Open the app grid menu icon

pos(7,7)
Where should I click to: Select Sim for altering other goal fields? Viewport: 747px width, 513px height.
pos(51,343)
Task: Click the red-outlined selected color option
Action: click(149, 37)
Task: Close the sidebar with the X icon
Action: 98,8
· · · ·
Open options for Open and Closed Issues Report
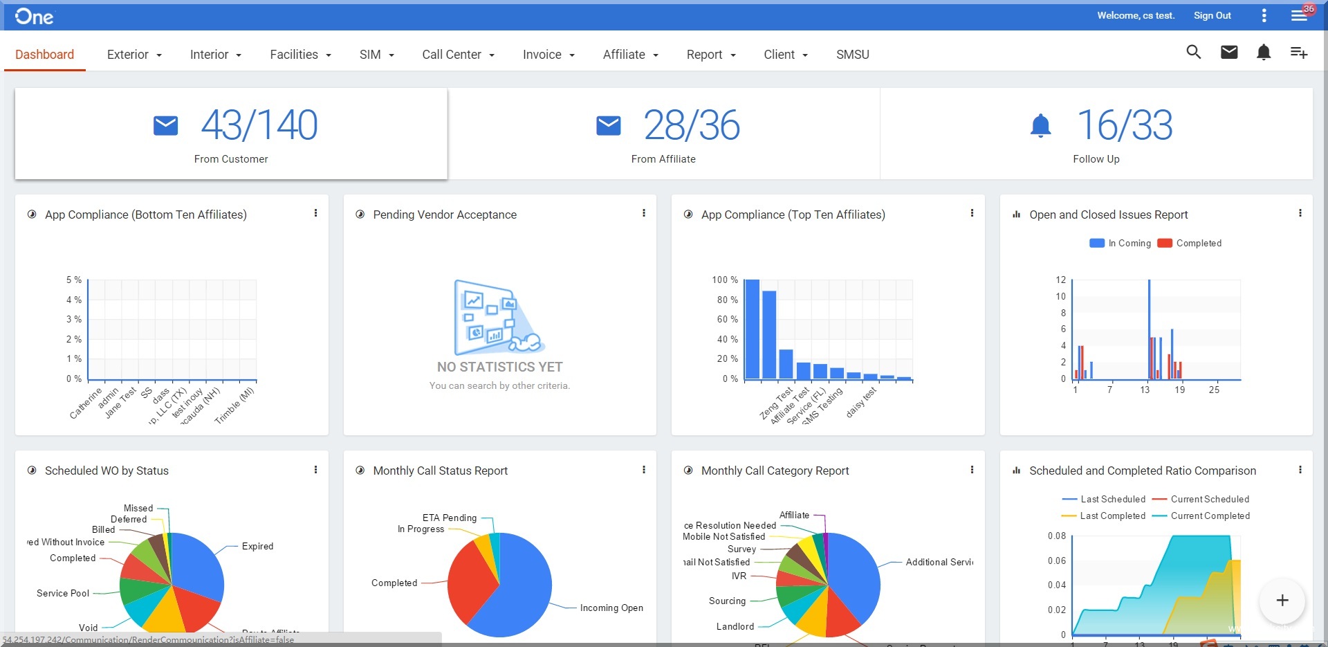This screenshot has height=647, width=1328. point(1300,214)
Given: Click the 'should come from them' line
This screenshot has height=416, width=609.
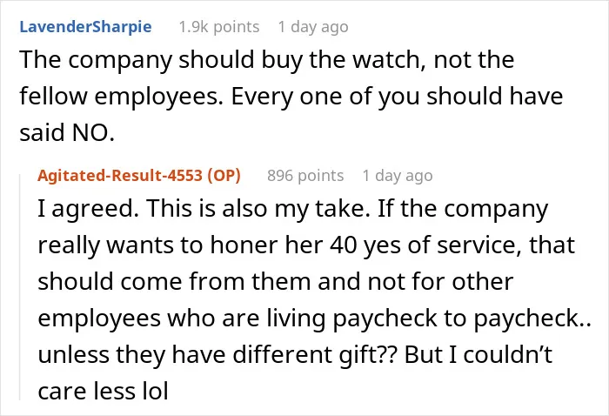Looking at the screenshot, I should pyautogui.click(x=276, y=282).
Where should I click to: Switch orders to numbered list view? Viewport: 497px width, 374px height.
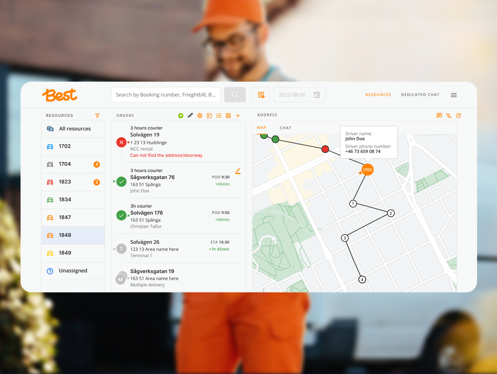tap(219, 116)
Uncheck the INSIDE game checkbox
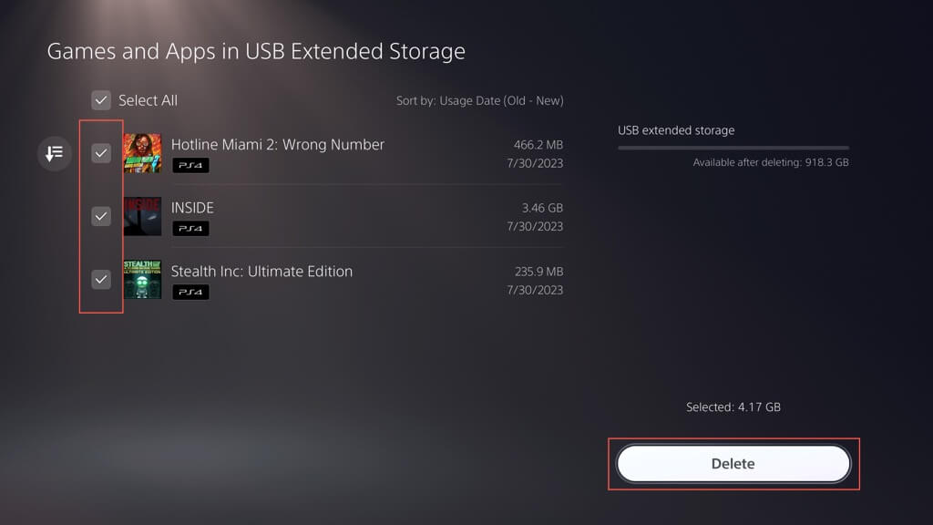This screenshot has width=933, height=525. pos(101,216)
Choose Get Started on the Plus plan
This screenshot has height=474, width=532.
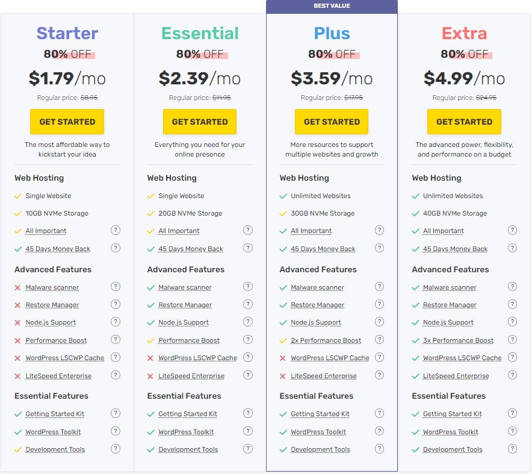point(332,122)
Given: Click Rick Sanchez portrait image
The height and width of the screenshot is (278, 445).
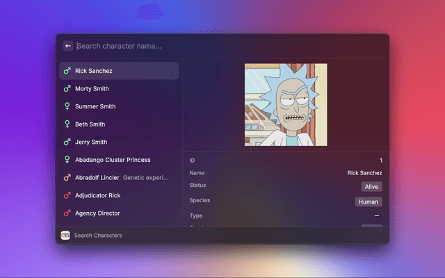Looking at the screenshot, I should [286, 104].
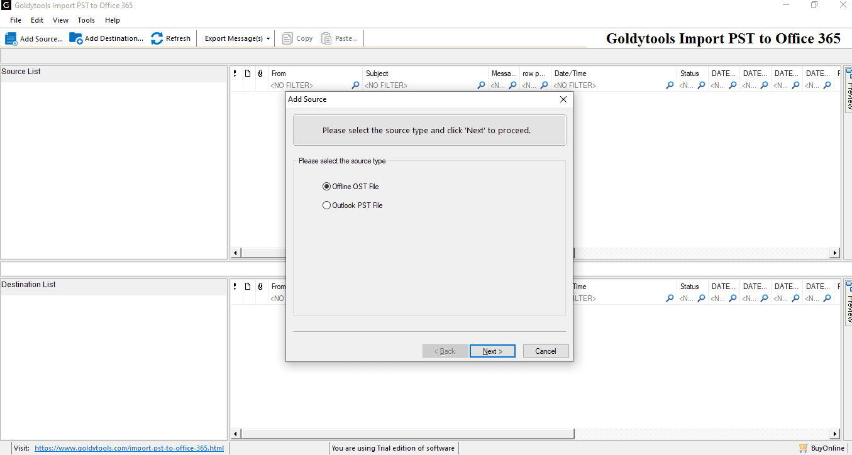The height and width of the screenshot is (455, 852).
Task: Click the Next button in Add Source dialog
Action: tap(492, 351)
· · · ·
Set out every line from the material that contains the string "Given".

Given: Click the 'should come from them' line
Given: Click Rick Sanchez portrait image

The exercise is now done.